You should be able to: describe problems precisely in terms of their inputs and outputs; describe a problem using O, Ω, and Θ; estimate the amount of work a solution to a problem involves; classify problems into complexity classes P and NP; explain convincingly what a problem is in NP; explain what it would mean if someone developed a fast (polynomial time) procedure for an NP-Complete problem.

Computability: 23: Gödel's Theorem [ SN]; 24: Computability [SN]; 25: Undecidable Problems [SN]; PS6

An axiomatic system is a set of axioms and mechanical rules for deriving theorems starting from those axioms. A perfect axiomatic system for a domain (such as number theory) would produce all true theorems about that domain and no false theorems. An incomplete axiomatic system fails to produce some true theorems. An inconsistent axiomatic system produces some false theorems.

Gödel proved that it is impossible to produce a perfect axiomatic system for any interesting domain — the system must be either incomplete or inconsistent. This is shown by showing that you can express the statement G: this statement does not have any proof in the system using the system, which leads to a contradiction.

Some problems can be solved by algorithms (procedures that eventually terminate), others cannot. We call problems for which there is no algorithmic solution undecidable. An example of an undecidable problem is the Halting Problem. We can prove there is no algorithm that solves the Halting Problem, by showing if we had one it would lead to a contradiction. One way to show a problem is undecidable is to show that if we had a procedure that solves it, we could also solve the Halting Problem.

You should be able to: explain what it means for an axiomatic system to be perfect, incomplete or inconsistent; explain the essence of Gödel's proof; determine if a problem is decidable or undecidable, and provide a convincing (informal) argument why.

Models of Computation: 26: Modeling Computation [SN]; 27: Universal Turing Machines [SN]; 28: The Meaning of Truth [SN]; 32: Making Numbers [SN]; 33: Quantum Computing [SN]; 34: Computing with Life [SN];
For complexity classes to make sense, we need a model for what a step is. A model of computation must model input, output, processing and memory.

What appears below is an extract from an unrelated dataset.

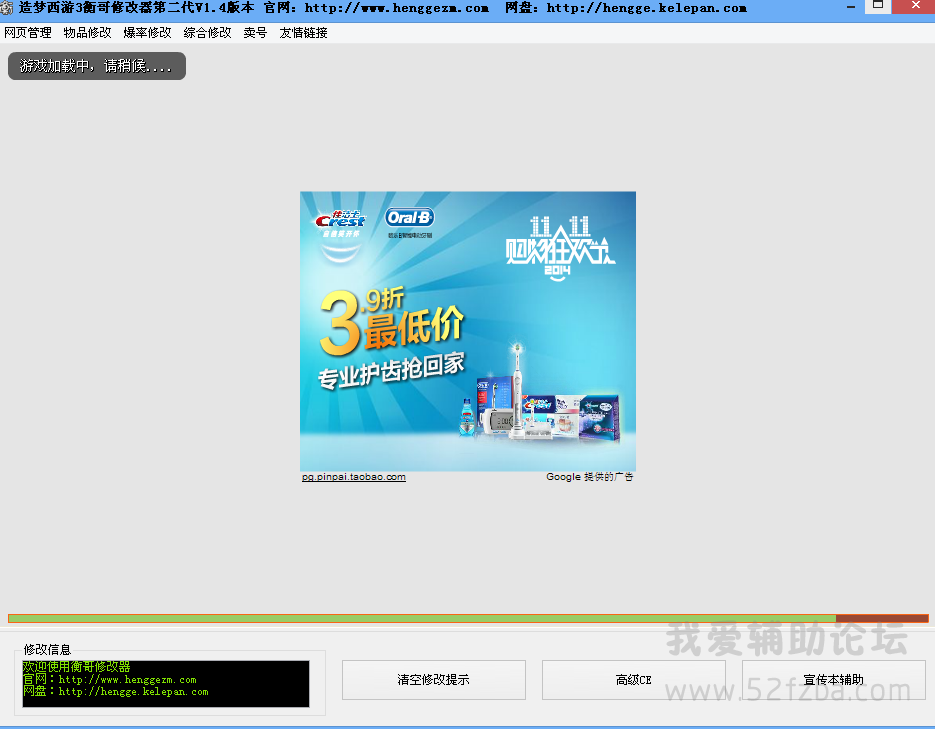Select the 爆率修改 menu
Screen dimensions: 935x729
pyautogui.click(x=148, y=32)
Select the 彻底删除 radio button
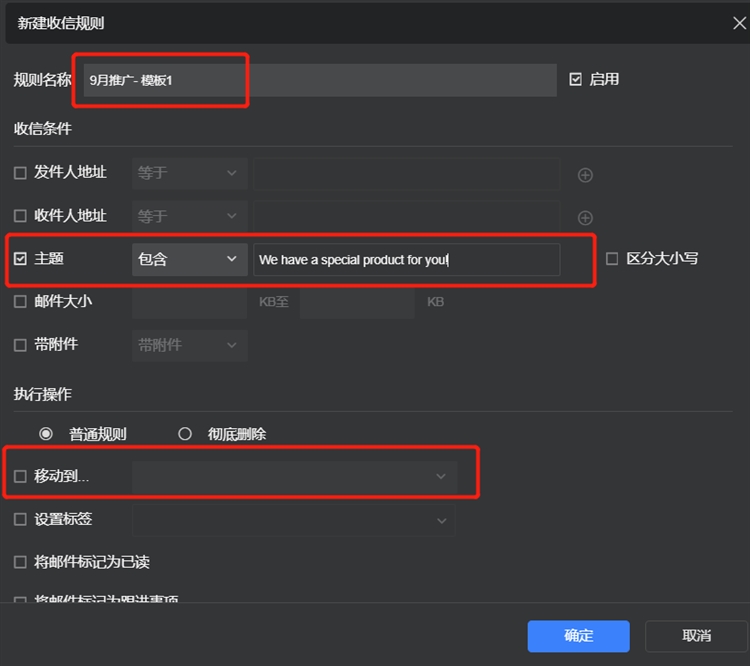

A mechanical model of computation is a Turing Machine, which models input and output with an infinite tape, processing with a finite state machine that can read and write symbols on the tape and move the tape head, and memory with the state of the finite state machine and the contents of the tape. A Universal Turing Machine is a Turing Machine that takes as input the description of another Turing Machine and its input, and produces as output the result of running that Turing Machine on the input. Any mechanical computation can be performed by a Turing Machine.

Another way of modeling computation is symbolically using Lambda Calculus. A simple grammar, and two reduction rules are sufficient to model any computation. A Lambda Calculus term is in normal form if there are no places where Beta-reduction can be performed. We simulate computation using Lambda Calculus, by performing reductions; the normal form of a Lambda Calculus term corresponds to its value. We can show Lambda Calculus is as powerful as a Turing Machine (and hence, can perform any mechanical computation), by showing how to simulate a Turing Machine using Lambda Calculus.

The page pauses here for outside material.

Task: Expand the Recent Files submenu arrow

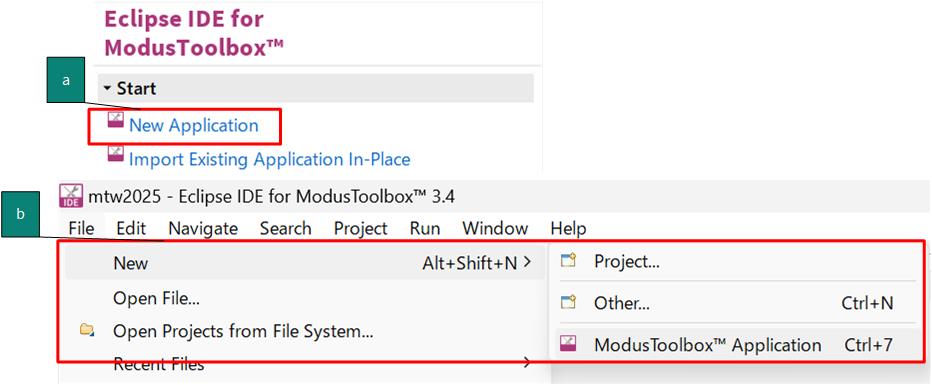Action: click(526, 362)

According to the Church-Turing thesis, all computers based on mechanical physics are deeply similar. Computing can also be done with quantum physics and biochemistry, among other things. Alternative computing models can change what is computable and what complexity classes mean.

You should be able to: explain how to model computation; understand a finite state machine description and explain what it does; understand a Turing Machine description and explain what it does; explain if a problem can be solved by a finite state machine (or why it cannot); define a Turing Machine that solves a simple problem; reduce a Lambda Calculus term to normal form; create and manipulate Lambda Calculus terms that represent true, false, if, numbers and lists; show that a computing model is (or is not) capable of modeling any mechanical computation.